A pandemia da covid-19 acentuou uma realidade que já era bastante cruel. A precarização econômica se faz evidente: cada vez mais, lidamos com o aumento da carestia de vida, que impede que parte da população não tenha acesso a itens básicos, como arroz e feijão. O governo Bolsonaro, a contragosto, pagou um insuficiente auxílio emergencial de R$ 600 em 2020; em 2021, está se dispondo a pagar R$ 150. Ao passo que economizava gastos no combate à pandemia, o governo destinou, de bom grado, R$ 325 milhões dos lucros do Banco Central para pagar os demais bancos. Novamente, fica evidente a prioridade das classes dominantes.

O cenário caótico da pandemia não impediu bilionários de atingirem altos índices de lucro, mas impede que a maioria da população consiga sobreviver em condições minimamente adequadas. Estudo de Suzana Pasternak, por exemplo, ao analisar a cidade de São Paulo, reforça que o índice de mortes é mais expressivo na periferia do que nos bairros mais centrais. Mulheres negras estão entre as mais prejudicadas pela pandemia em termos de perda de renda — em um país cujo desemprego é elevado. É impossível realizar uma necessária quarentena se o Estado não prover condições adequadas para que as pessoas possam se sustentar; com auxílios emergenciais irrisórios e expressivos benefícios a bancos, a fome e as mortes são dados concretos do cotidiano.
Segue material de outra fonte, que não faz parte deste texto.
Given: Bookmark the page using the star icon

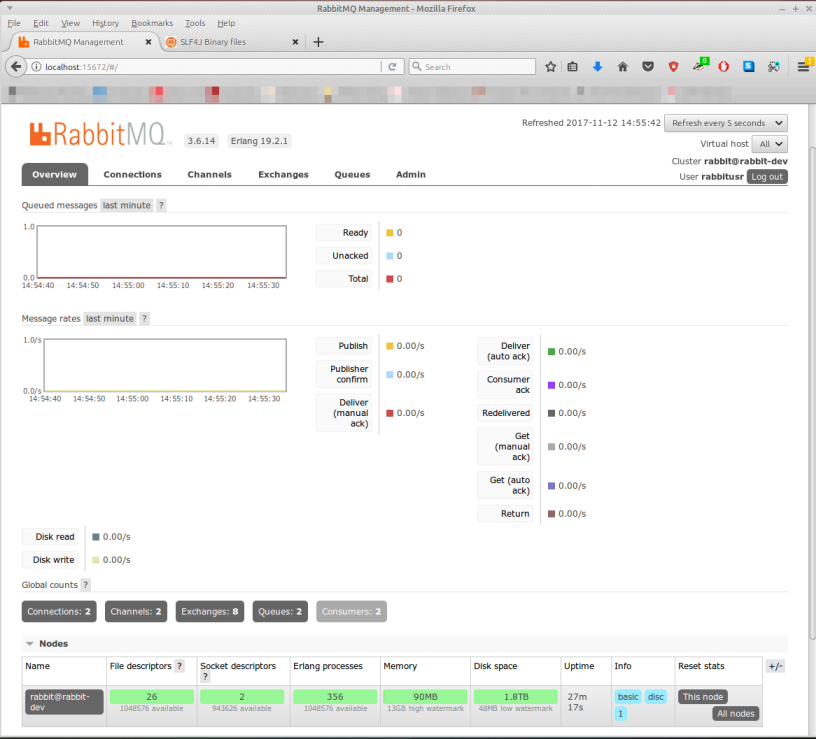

Não há como sermos tolerantes com uma perspectiva de país que, diariamente, sacrifica a ampla maioria para beneficiar uma minoria já privilegiada. Medidas emergenciais, por exemplo, poderiam envolver a taxação de grandes fortunas — que nunca foi regulamentada, ainda que conste na Constituição de 1988. Enquanto a discussão não avança — e os obstáculos são inúmeros –, iniciativas populares, como comitês de ajuda mútua, procuram aplacar a fome e a pauperização. No entanto, não são suficientes para lidar com uma demanda cada vez maior. Poucos seguem se beneficiando em meio ao caos; a ampla maioria se torna cada vez mais prejudicada. Como As Meninas bem cantaram em “Xibom Bombom”: “é que o de cima sobe / e o de baixo desce”.